When the Court reverses an ALJ's decision for error, the Court "ordinarily must remand to the agency for further proceedings." Leon v. Berryhill, 880 F.3d 1041, 1045 (9th Cir. 2017); Benecke v. Barnhart, 379 F.3d 587, 595 (9th Cir. 2004) ("the proper course, except in rare circumstances, is to remand to the agency for additional investigation or explanation"); Treichler v. Comm'r of Soc. Sec. Admin., 775 F.3d 1090, 1099 (9th Cir. 2014). But the Court does have discretion to make a direct award of benefits under the "credit-as-true" rule, which asks whether: "(1) the record has been fully developed and further administrative proceedings would serve no useful purpose; (2) the ALJ has failed to provide legally sufficient reasons for rejecting evidence, whether claimant testimony or medical opinion; and (3) if the improperly discredited evidence were credited as true, the ALJ would be required to find the claimant disabled on remand." Garrison, 759 F.3d at 1020. Each part of this three-part standard must be satisfied for the Court to remand for an award of benefits, id., and it is only the "unusual case" that meets this standard, Benecke, 379 F.3d at 595. Moreover, if "an evaluation of the record as a whole creates serious doubt that a claimant is, in fact, disabled," a court must remand for further proceedings "even though all conditions of the credit-as-true rule are satisfied." Garrison, 759 F.3d at 1021; see also Leon, 880 F.3d at 1145 ("an award under [the credit-as-true] rule is a rare exception, and the rule was intended to deter ALJs from providing boilerplate rejections without analysis"); Brown-Hunter v. Colvin, 806 F.3d 487, 495 (9th Cir. 2015) ("The touchstone for an award of benefits is the existence of a disability, not the agency's legal error.").
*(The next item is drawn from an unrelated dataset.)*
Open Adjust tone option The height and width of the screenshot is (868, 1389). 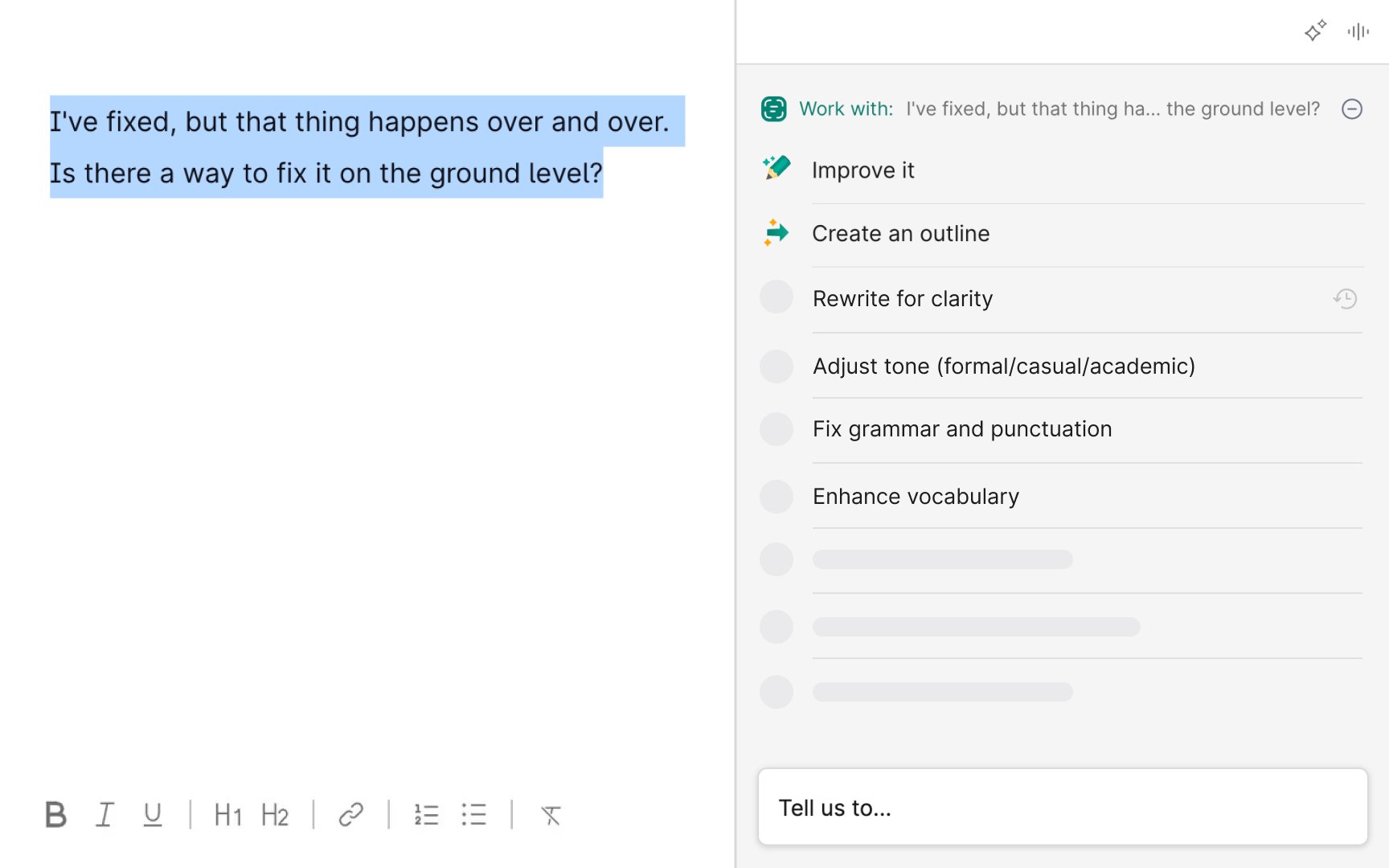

Here, because the ALJ did not even mention Dr. Ursino's opinions, questions regarding the extent to which Plaintiff's symptoms limit his ability to work remain unresolved. As the record has not been fully developed, remand for further proceedings is appropriate. See Garrison, 759 F.3d at 1020; Dominguez v. Colvin, 808 F.3d 403, 407 (9th Cir. 2016) (remand for further proceedings is appropriate when the record is not "fully developed"); see also Marsh, 792 F.3d at 1173 (when ALJ did not even mention treating physician's opinion that claimant's condition rendered her "pretty much nonfunctional," remand was appropriate to allow the ALJ to comment on the opinion).